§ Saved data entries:
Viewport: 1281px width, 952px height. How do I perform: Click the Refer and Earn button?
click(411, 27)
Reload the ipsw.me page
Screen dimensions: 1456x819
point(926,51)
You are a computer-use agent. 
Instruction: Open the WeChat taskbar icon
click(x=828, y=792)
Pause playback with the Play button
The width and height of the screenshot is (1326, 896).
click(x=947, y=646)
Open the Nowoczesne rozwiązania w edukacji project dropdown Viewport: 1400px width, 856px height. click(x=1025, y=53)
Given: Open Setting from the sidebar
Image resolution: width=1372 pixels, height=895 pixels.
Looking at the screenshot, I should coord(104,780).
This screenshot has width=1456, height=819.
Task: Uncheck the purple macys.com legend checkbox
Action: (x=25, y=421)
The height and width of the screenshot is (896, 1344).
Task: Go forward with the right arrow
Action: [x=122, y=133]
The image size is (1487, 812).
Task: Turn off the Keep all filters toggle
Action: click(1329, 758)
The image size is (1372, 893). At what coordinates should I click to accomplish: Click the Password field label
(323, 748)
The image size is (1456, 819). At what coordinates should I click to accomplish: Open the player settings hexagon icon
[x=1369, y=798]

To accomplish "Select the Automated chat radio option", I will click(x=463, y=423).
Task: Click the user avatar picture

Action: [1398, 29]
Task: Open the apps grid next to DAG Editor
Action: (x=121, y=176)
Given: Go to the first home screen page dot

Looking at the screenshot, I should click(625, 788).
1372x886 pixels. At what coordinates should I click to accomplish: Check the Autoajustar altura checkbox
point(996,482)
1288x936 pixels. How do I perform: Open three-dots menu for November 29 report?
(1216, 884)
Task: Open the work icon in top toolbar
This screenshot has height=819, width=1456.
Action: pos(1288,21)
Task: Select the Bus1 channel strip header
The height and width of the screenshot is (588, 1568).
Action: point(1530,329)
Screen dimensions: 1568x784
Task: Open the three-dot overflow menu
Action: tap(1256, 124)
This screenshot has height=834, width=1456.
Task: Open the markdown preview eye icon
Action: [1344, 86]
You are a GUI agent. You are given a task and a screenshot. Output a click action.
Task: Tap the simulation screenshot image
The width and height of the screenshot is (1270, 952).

§ About this exercise: Word for word, retype each record.

§ Output of the task:
Viewport: 1281px width, 952px height. How do I perform: Click the Refer and Earn button?
click(411, 27)
Reload the ipsw.me page
Screen dimensions: 1456x819
point(926,51)
You are a computer-use agent. 
Instruction: Open the WeChat taskbar icon
click(x=828, y=792)
Pause playback with the Play button
The width and height of the screenshot is (1326, 896).
click(x=947, y=646)
Open the Nowoczesne rozwiązania w edukacji project dropdown Viewport: 1400px width, 856px height. click(x=1025, y=53)
Given: Open Setting from the sidebar
Image resolution: width=1372 pixels, height=895 pixels.
Looking at the screenshot, I should coord(104,780).
This screenshot has width=1456, height=819.
Task: Uncheck the purple macys.com legend checkbox
Action: (x=25, y=421)
The height and width of the screenshot is (896, 1344).
Task: Go forward with the right arrow
Action: [x=122, y=133]
The image size is (1487, 812).
Task: Turn off the Keep all filters toggle
Action: click(1329, 758)
The image size is (1372, 893). At what coordinates should I click to accomplish: Click the Password field label
(323, 748)
The image size is (1456, 819). At what coordinates should I click to accomplish: Open the player settings hexagon icon
[x=1369, y=798]

To accomplish "Select the Automated chat radio option", I will click(x=463, y=423).
Task: Click the user avatar picture

Action: [1398, 29]
Task: Open the apps grid next to DAG Editor
Action: (x=121, y=176)
Given: Go to the first home screen page dot

Looking at the screenshot, I should click(625, 788).
1372x886 pixels. At what coordinates should I click to accomplish: Check the Autoajustar altura checkbox
point(996,482)
1288x936 pixels. How do I perform: Open three-dots menu for November 29 report?
(1216, 884)
Task: Open the work icon in top toolbar
This screenshot has height=819, width=1456.
Action: pos(1288,21)
Task: Select the Bus1 channel strip header
The height and width of the screenshot is (588, 1568).
Action: point(1530,329)
Screen dimensions: 1568x784
Task: Open the three-dot overflow menu
Action: tap(1256, 124)
This screenshot has height=834, width=1456.
Task: Open the markdown preview eye icon
Action: [1344, 86]
You are a GUI agent. You are given a task and a screenshot. Output a click action.
Task: Tap the simulation screenshot image
The width and height of the screenshot is (1270, 952).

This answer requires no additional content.